29.06.2018 - 07:34 | Son Güncellenme:
Boston Üniversitesi’nden mezun olan Nazlı Sinem Erköseoğlu’nun (24) cesedi, 26 Eylül 2010’da Beyoğlu’nda Paksoy kardeşlerin dairesinin bulunduğu 10 katlı apartmanın havalandırma boşluğunda bulundu. İncelemede, her 2 kardeşin o gece bir kulüpte ve apartman girişinde görüntüleri tespit edildi. Paksoy Holding’in veliahtları Mahmut Emre ile kardeşi Can Paksoy hakkında “kasten adam öldürmek” suçundan müebbet hapis istemiyle dava açıldı. Paksoy kardeşler, Sinem’in intihar ettiğini iddia ederken, genç kızın ailesi, kızlarının cinayete kurban gittiğini ileri sürdü. İstanbul 19. Ağır Ceza Mahkemesi’ndeki dava 4 yıl sürdü. Kısa süre tutuklu kalan Paksoylar, 2014 Aralık ayında beraat etti. Mahkeme, kasten ya da dikkatsizlik sonucu ölüme sebebiyetle ilgili yeterli delil elde edilemediğini bildirdi. Karar temyiz edildi.
‘BERAAT KARARI BOZULSUN’
Gazete Habertürk'ten Hayati Arıgan'ın haberine göre dosyayı inceleyen Yargıtay Ceza Dairesi, mahkemenin eksik incelemede bulunduğunu belirterek, kararın bozulmasına hükmetti. Yargıtay Ceza Dairesi, Ailenin Korunması ve Kadına Karşı Şiddetin Önlenmesine dair kanun gereğince Aile ve Sosyal Politikalar Bakanlığı’nın suçtan zarar gördüğünü bildirdi. Daire, bakanlığın kovuşturma evresinde sahip olduğu davaya katılma ve öteki haklarını kullanabilmesi için duruşmadan haberdar edilmesi gerektiği halde, dava ve duruşmanın bildirilmediğini ifade etti. Ceza Dairesi, bakanlığın davalara katılmasına karar verdi. Sinem’in babası Ergun Erköseoğlu, “Gerçekler er ya da geç ortaya çıkacak, adalet yerini bulacak” dedi.
ARAŞTIRILMAYAN KONULAR
Ergun Erköseoglu’nun avukatı Rezan Epözdemir itiraz dilekcesinde, Paksoylar’ın evindeki sabit telefon kayıtları, Sinem’in elbisesindeki fermuar uzunluğu, genç kızın şişlik ve vücudundaki yaraların aynı zaman diliminde oluşup oluşmadığı konularının mahkemenin tekrar araştırmasını istemişti. Davanın bozulmasında etken olan ve ailenin araştırılmasını istediği konular şöyleydi:
- Sanık Paksoy kardeşler, Sinem’in ölümünden haberlerinin olmadığı yönünde savunma yaptı. Ancak olay gecesi o zaman diliminde konuşma yapılıp yapılmadığı yönünde, sabit telefon kayıtları incelenmedi.

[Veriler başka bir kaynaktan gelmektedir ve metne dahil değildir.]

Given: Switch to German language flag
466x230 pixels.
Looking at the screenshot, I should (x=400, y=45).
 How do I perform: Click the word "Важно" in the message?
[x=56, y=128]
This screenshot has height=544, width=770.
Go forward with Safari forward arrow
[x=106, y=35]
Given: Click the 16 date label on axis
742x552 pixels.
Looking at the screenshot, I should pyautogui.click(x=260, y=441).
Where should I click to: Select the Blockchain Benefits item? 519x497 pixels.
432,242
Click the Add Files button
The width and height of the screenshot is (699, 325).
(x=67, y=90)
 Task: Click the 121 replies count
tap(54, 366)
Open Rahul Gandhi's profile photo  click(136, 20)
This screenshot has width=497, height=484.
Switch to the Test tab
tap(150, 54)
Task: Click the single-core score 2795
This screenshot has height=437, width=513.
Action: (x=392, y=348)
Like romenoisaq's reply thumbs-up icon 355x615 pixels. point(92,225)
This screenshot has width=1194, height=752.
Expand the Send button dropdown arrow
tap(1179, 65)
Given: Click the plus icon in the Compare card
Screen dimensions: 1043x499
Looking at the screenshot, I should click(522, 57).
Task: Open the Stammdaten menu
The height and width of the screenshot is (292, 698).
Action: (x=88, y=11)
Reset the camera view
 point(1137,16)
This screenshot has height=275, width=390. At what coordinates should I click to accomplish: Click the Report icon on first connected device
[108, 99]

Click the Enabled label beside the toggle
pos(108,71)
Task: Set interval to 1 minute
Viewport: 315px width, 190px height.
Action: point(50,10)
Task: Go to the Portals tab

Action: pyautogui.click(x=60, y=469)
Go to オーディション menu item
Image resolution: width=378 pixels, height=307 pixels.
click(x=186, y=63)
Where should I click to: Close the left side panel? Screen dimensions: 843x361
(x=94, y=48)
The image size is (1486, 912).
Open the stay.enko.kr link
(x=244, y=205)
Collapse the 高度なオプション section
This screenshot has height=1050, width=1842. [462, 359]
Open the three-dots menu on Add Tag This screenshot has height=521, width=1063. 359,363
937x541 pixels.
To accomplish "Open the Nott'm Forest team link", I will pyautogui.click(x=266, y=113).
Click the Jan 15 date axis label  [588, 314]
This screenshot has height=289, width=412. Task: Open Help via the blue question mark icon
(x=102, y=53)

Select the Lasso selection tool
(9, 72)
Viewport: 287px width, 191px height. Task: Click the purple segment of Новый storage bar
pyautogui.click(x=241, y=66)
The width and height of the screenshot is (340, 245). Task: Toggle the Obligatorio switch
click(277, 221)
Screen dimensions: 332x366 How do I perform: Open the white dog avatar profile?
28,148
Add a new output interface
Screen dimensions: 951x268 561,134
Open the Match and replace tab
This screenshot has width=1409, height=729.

- Sinem’in yüzüstü düşmesine rağmen kafasındaki şişliğin düşerken oluşup oluşmadığı, vücudundaki diğer yaralarla aynı zaman diliminde veya ne kadar önce oluştuğu konusunda Adli Tıp Kurumu’ndan rapor alınmadı.
- Sinem’in iç çamaşırlarının ters giydirildiği iddiası ortaya atıldı. Vücudunda ve sutyeninde sanıkların DNA’sının bulunduğu belirtilmesine rağmen elbisesinin fermuar uzunluğu dikkate alınarak, bu elbiseyi giyen kişinin arkasındaki fermuarı tek başına kapatıp kapatamayacağı araştırılmadı.